(What the task requires)
Go to the line in the entries below that holds "Click the orange" and repeat exactly from there through the line that holds "Click the remove", inclusive.

(Data listing)
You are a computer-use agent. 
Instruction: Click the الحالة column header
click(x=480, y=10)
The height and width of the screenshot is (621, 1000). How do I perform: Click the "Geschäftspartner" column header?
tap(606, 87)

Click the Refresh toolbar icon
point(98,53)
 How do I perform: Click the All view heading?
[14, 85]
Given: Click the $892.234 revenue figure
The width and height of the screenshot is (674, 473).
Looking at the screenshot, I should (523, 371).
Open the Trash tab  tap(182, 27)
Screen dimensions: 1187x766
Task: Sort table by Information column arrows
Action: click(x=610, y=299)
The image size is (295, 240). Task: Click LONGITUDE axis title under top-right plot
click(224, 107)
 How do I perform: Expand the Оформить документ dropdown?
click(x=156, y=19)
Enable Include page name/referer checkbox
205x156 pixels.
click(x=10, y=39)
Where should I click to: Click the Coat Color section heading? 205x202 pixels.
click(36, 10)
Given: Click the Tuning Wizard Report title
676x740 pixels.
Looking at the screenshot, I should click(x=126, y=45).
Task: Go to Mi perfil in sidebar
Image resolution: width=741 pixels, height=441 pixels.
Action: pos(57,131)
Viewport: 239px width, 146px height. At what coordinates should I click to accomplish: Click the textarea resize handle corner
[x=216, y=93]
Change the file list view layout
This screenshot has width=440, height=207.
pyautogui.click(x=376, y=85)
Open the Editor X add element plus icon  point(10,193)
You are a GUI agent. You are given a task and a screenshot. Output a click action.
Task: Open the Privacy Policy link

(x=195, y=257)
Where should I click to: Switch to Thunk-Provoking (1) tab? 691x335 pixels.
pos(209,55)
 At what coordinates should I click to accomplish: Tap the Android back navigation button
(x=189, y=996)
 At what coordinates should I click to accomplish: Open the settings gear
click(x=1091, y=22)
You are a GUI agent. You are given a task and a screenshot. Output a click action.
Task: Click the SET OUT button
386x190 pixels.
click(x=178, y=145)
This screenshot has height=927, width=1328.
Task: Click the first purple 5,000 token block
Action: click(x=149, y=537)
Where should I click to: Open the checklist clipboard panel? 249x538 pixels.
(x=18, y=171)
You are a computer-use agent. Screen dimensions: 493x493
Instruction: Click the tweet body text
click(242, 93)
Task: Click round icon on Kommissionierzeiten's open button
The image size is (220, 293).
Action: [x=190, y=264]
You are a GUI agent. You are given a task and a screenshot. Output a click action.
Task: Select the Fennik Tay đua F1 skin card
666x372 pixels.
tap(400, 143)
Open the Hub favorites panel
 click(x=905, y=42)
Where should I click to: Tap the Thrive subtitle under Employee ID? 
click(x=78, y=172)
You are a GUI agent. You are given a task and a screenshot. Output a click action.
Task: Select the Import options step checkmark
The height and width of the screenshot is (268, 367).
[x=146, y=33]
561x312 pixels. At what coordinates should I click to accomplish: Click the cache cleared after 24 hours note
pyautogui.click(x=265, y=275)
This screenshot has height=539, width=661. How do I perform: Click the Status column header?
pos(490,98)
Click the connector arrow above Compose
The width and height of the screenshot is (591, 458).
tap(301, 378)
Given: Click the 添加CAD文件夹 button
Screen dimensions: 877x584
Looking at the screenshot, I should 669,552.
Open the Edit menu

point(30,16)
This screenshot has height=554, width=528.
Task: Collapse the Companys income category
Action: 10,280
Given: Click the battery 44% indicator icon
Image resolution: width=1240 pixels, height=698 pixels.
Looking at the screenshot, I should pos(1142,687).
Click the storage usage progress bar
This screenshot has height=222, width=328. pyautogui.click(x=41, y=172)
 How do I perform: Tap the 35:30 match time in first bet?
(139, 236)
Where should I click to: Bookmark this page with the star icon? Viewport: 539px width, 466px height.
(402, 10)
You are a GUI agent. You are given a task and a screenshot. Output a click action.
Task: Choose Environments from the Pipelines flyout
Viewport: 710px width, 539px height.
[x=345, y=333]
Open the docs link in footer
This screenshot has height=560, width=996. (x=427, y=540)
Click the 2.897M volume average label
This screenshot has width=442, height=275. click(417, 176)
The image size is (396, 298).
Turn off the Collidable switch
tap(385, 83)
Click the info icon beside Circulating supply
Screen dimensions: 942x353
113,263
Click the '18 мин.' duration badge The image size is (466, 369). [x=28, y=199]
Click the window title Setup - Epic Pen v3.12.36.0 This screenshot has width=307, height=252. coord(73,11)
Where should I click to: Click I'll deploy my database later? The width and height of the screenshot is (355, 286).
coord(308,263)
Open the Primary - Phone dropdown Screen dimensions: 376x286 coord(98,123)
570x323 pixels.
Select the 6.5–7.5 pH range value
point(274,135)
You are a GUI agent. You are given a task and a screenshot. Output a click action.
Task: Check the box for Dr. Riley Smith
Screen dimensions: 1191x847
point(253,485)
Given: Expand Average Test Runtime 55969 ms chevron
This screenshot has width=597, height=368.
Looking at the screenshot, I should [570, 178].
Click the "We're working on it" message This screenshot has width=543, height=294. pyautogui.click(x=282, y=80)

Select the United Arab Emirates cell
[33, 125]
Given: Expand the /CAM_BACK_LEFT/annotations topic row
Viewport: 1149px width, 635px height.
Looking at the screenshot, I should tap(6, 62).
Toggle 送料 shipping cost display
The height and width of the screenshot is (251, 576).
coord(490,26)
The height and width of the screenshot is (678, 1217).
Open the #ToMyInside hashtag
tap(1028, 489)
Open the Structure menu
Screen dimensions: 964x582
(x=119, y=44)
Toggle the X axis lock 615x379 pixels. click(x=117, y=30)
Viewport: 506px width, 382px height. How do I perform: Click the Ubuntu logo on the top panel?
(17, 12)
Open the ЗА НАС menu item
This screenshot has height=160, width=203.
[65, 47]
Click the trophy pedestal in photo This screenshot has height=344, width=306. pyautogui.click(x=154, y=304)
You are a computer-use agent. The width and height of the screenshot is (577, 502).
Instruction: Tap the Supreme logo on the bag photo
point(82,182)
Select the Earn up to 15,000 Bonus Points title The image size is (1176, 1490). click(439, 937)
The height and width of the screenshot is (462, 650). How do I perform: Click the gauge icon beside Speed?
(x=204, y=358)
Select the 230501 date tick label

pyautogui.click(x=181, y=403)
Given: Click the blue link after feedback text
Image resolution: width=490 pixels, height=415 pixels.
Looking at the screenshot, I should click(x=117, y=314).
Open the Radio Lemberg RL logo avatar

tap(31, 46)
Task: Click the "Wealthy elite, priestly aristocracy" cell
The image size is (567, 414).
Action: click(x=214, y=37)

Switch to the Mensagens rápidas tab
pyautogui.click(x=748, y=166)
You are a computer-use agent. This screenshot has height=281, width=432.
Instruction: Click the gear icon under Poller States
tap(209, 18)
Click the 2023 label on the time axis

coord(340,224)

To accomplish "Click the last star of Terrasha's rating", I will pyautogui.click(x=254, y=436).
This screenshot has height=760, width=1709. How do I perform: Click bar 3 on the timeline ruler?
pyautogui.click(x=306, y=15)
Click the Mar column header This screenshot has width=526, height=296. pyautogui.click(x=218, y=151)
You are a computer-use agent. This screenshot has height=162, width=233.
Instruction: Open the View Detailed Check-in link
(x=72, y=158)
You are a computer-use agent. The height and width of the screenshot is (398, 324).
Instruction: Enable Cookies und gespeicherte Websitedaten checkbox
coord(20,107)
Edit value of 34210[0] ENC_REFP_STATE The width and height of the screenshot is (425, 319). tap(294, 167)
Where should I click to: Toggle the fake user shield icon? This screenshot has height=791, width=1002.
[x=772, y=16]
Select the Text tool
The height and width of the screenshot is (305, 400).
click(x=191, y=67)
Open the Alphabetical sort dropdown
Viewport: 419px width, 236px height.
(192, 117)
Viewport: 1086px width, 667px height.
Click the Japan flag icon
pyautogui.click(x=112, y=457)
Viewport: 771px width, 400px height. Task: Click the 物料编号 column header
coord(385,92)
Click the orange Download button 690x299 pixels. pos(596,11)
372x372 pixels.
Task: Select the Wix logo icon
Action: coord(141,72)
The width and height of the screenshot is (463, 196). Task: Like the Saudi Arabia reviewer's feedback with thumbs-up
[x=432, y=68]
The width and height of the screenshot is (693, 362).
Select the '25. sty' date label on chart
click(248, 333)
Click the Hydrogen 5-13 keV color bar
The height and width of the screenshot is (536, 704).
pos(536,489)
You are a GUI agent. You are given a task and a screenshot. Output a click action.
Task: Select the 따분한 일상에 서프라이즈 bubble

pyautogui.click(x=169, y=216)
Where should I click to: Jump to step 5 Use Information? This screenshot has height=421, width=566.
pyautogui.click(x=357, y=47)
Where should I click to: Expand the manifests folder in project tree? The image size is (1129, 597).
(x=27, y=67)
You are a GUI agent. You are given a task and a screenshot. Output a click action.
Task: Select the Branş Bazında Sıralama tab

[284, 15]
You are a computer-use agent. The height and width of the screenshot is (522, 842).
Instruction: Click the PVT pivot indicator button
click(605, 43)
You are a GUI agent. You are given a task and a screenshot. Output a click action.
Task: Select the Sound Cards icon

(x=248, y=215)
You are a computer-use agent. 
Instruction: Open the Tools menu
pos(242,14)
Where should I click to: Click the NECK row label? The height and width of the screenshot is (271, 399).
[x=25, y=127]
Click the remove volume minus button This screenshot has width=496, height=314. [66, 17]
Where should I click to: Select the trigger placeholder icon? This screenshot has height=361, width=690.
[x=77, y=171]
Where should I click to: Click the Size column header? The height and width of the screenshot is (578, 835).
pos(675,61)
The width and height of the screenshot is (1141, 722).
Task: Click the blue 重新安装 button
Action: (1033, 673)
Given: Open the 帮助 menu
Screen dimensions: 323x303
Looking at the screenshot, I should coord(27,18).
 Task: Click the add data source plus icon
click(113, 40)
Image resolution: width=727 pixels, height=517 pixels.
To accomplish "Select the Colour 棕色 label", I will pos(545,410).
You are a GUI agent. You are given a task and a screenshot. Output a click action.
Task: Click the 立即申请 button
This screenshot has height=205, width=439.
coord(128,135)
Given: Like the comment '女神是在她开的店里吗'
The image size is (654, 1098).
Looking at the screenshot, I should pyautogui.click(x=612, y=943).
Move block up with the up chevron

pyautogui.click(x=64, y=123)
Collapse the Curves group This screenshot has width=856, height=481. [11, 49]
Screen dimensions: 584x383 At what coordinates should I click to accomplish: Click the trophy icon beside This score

(Answer box)
Click the orange Download button 690x299 pixels. pos(596,11)
372x372 pixels.
Task: Select the Wix logo icon
Action: coord(141,72)
The width and height of the screenshot is (463, 196). Task: Like the Saudi Arabia reviewer's feedback with thumbs-up
[x=432, y=68]
The width and height of the screenshot is (693, 362).
Select the '25. sty' date label on chart
click(248, 333)
Click the Hydrogen 5-13 keV color bar
The height and width of the screenshot is (536, 704).
pos(536,489)
You are a GUI agent. You are given a task and a screenshot. Output a click action.
Task: Select the 따분한 일상에 서프라이즈 bubble

pyautogui.click(x=169, y=216)
Where should I click to: Jump to step 5 Use Information? This screenshot has height=421, width=566.
pyautogui.click(x=357, y=47)
Where should I click to: Expand the manifests folder in project tree? The image size is (1129, 597).
(x=27, y=67)
You are a GUI agent. You are given a task and a screenshot. Output a click action.
Task: Select the Branş Bazında Sıralama tab

[284, 15]
You are a computer-use agent. The height and width of the screenshot is (522, 842).
Instruction: Click the PVT pivot indicator button
click(605, 43)
You are a GUI agent. You are given a task and a screenshot. Output a click action.
Task: Select the Sound Cards icon

(x=248, y=215)
You are a computer-use agent. 
Instruction: Open the Tools menu
pos(242,14)
Where should I click to: Click the NECK row label? The height and width of the screenshot is (271, 399).
[x=25, y=127]
Click the remove volume minus button This screenshot has width=496, height=314. [66, 17]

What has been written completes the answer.